BEGIN Information provided

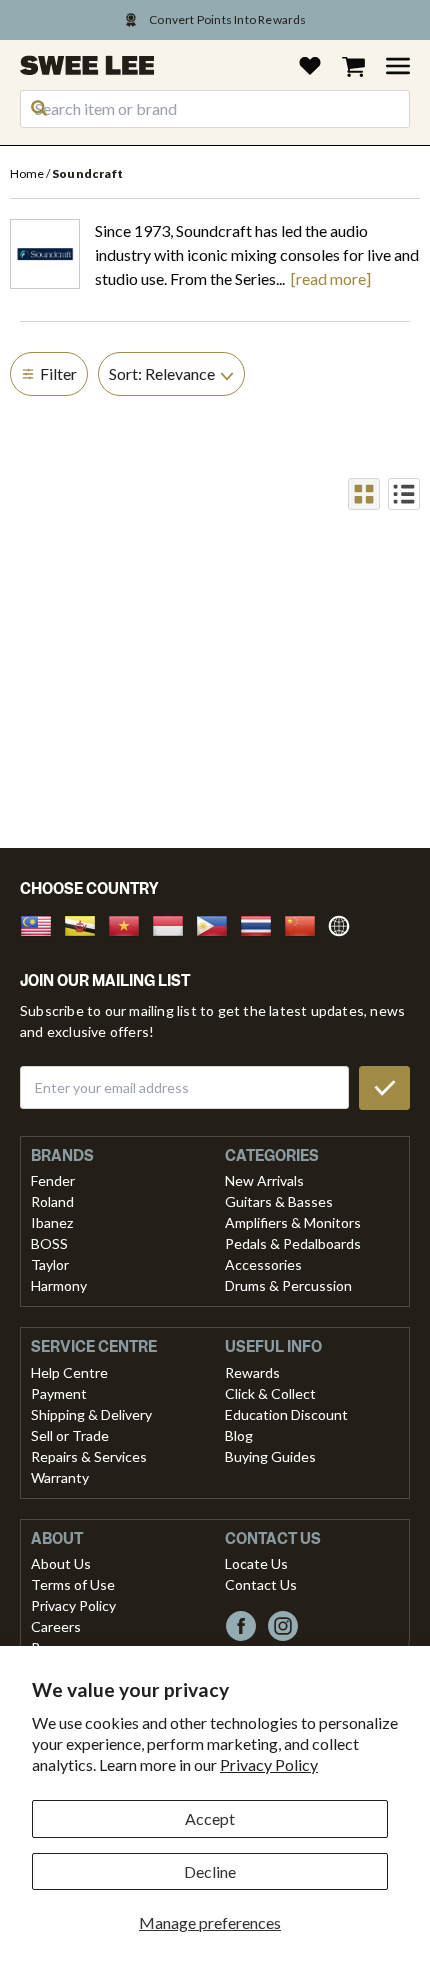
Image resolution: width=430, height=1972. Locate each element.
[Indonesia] (174, 923)
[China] (306, 923)
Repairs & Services (89, 1456)
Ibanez (52, 1222)
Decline (210, 1871)
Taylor (50, 1264)
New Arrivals (264, 1180)
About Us (61, 1563)
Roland (52, 1201)
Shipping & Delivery (91, 1414)
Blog (239, 1435)
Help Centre (69, 1372)
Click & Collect (270, 1393)
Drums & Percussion (288, 1285)
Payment (59, 1393)
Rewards (252, 1372)
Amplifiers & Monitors (293, 1222)
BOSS (49, 1243)
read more (331, 279)
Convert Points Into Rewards (227, 19)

END Information provided

• Description of the task: Once you have found every line above holding the word "Rewards", copy those lines.

• Solution for this task:
Rewards (252, 1372)
Convert Points Into Rewards (227, 19)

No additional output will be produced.